Whilst using AI tools to help me write software, it struck me that these tools in their current form, are only safe in the hands of experienced developers.
There are many examples of expert level tools that are dangerous in the hands of novices, such as power tools in carpentry or advanced surgical instruments. Novices need to earn the right to use those tools and prove they know how to use them safely.
And so it is with the current crop of AI tools which are dangerous in naive hands because they hallucinate, and produce answers that need careful handling and scrutiny.
Programming has some natural protections that other industries don’t. For example, the code produced by AI often doesn’t compile or is just clearly nonsense. But passing the bar exam is a party trick, would you take legal advice from an AI? If you would I have a bridge to sell you, perhaps you can ask the AI to draft the details.
Code compilation isn’t the big issue, AI often produces plausible looking code that does compile and run. The problem is that solutions often have subtle bugs, or worse, push designs in the wrong direction leading to expensive time-wasting and dead ends.
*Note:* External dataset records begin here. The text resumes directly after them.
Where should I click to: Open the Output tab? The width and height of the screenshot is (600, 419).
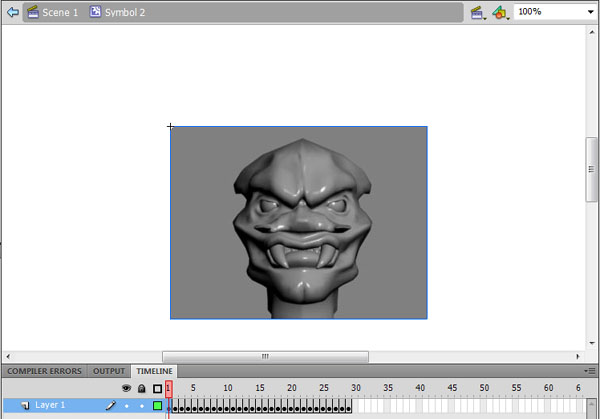[x=109, y=371]
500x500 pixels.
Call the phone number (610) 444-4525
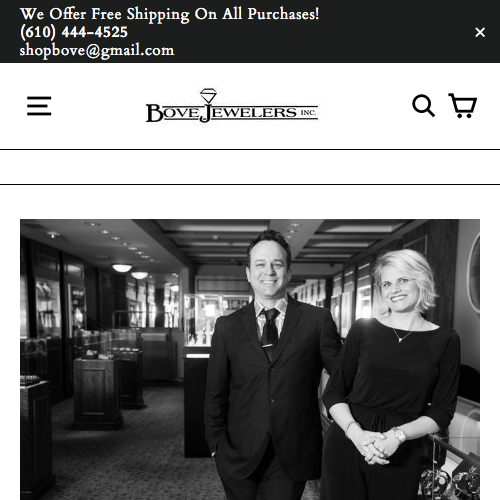(74, 32)
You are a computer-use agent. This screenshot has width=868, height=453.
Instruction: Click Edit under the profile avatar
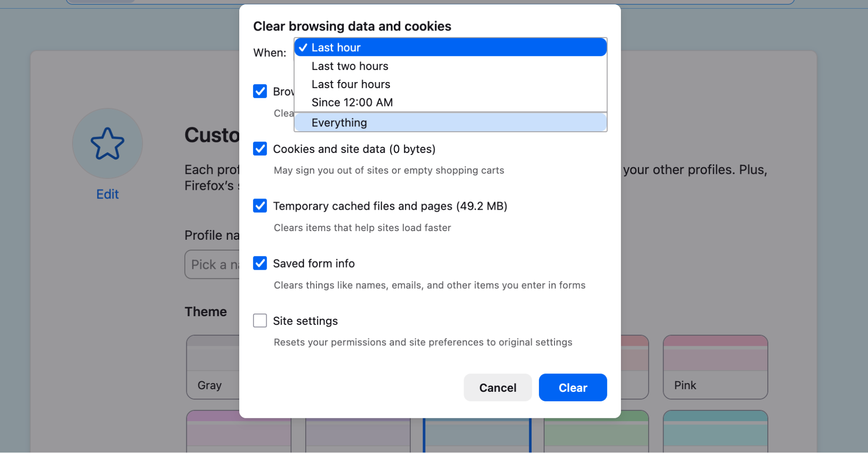107,194
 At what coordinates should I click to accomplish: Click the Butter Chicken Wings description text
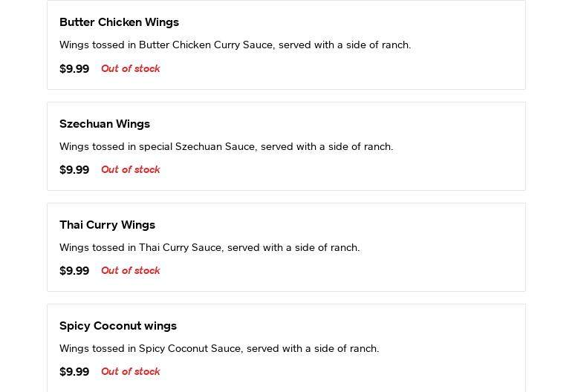click(x=235, y=45)
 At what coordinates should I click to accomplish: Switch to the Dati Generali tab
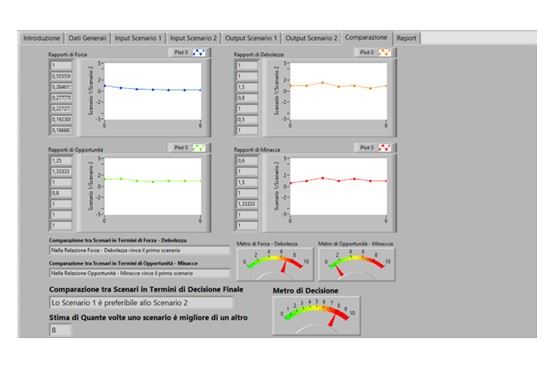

Remember, it doesn’t have a big picture … of anything!
It takes experience to see the solutions offered by these tools, find what’s useful, and apply them to a much larger and more complex context in the design and architecture of the system being built.
My advice if you’re starting out in programming is to learn how to program, design and architect solutions, before looking for shortcuts that aren’t there.
Embrace the grind, pay the fee, learn the craft.